Last Updated: Friday - 09/24/2010
May 25, 2009
Sacrifice demands a willingness to give a gift back to the giver
By FR. RON ROLHEISER, omi
What do we mean when we say that we make a sacrifice? I have sacrificed my career for my children. I sacrifice a lot for my job.
Love demands that we make many sacrifices. Sometimes we must sacrifice life itself for the sake of integrity.
Christ sacrificed himself for our sins.
The Eucharist is a sacrifice.
From what is common in all these expressions we can extract Webster’s definition of a sacrifice: The surrender of something of value for the sake of something else.
That is a good definition, but it contains more than first meets the eye, as is evident when we look at the concept of sacrifice in the Jewish and Christian Scriptures. Take, for example, the famous story where Abraham is asked to sacrifice his son, Isaac. What is ultimately behind God’s invitation to Abraham to sacrifice Isaac on an altar?
These are the outer elements of the story: Abraham has longed for a son for many years. Finally, after the situation was humanly hopeless, Sarah conceives and he is given a son, Isaac, who is described as Abraham’s “only one,” his “precious one.”
But then God invites Abraham to take Isaac and offer him in sacrifice. Abraham, with a heavy heart, agrees to the request and sets off with Isaac, carrying wood, fire and a knife, all the while having to answer his son’s curiosity about why they were not bringing a victim for the sacrifice.
When they arrive at the place of sacrifice, Abraham gathers the wood, lights the fire, binds Isaac and then raises the knife to kill him. But God intervenes, stops the sacrifice and gives Abraham a ram instead to offer.
The story ends with Abraham walking back to his own land together with Isaac.
What is the deep lesson inside this story?
At one level, the lesson is that God does not want human sacrifice, but there is a deeper, more intimate, inner lesson that teaches us something about the innate need inside of us to offer sacrifice. Simply put, the lesson is this: In order for something to be received as a gift it must be received twice.
A gift, by definition, is something that is not deserved but given freely. What is our first impulse when we are given a gift?
Our instinctual response is: “I can’t take this. I don’t deserve this.”
In essence, that gesture, that healthy instinctual response, is an attempt to give the gift back to its giver.
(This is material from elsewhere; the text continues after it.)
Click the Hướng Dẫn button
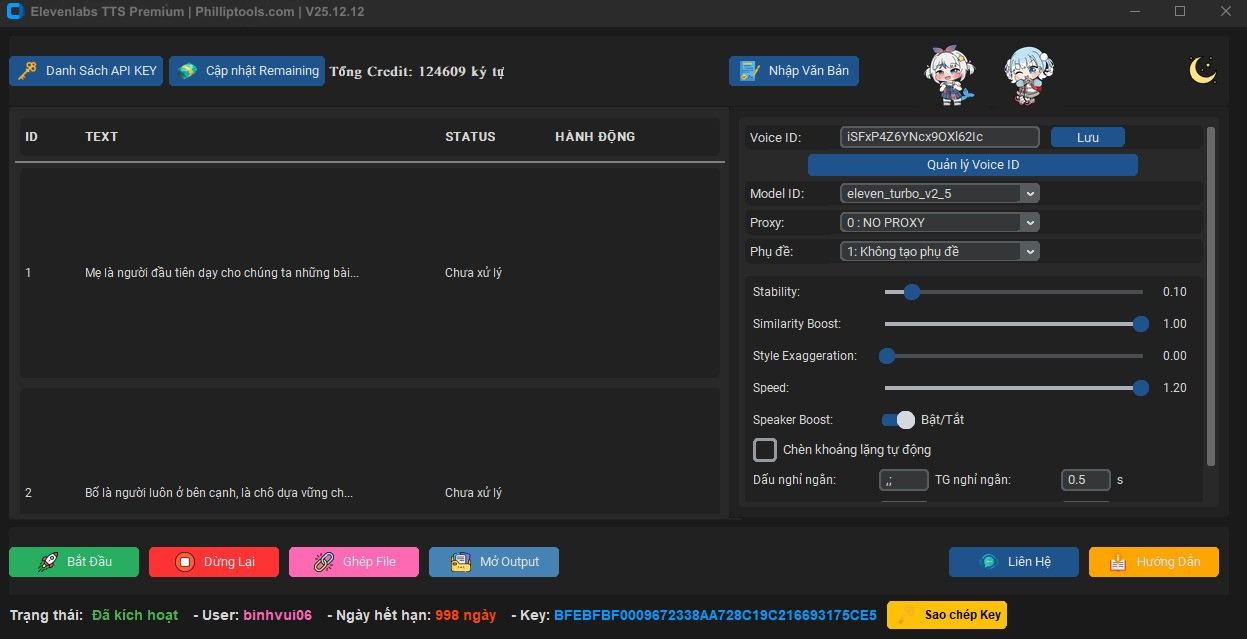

But, of course, the giver refuses to take the gift back and re-gives it to us with the assurance: “But I want you to have this.” When we receive it the second time, it is now more properly ours because, by trying to give it back, we healthily recognized that it was gift, unmerited, undeserved.
That is the exact set of dynamics within the story of Abraham offering to sacrifice Isaac. Isaac comes to him as the greatest, most-undeserved, gift of his life. His willingness to sacrifice him parallels the instinctual gesture: “I don’t deserve this. I cannot accept this.” He offers the gift back to its giver.
But the giver, love itself, stops the gesture and gives the gift the second time. Now Abraham can receive Isaac, without guilt, as gift. When they are walking back home, Isaac is now Abraham’s son in a way that he never was before. Abraham had to receive the gift twice by sacrificing it the first time.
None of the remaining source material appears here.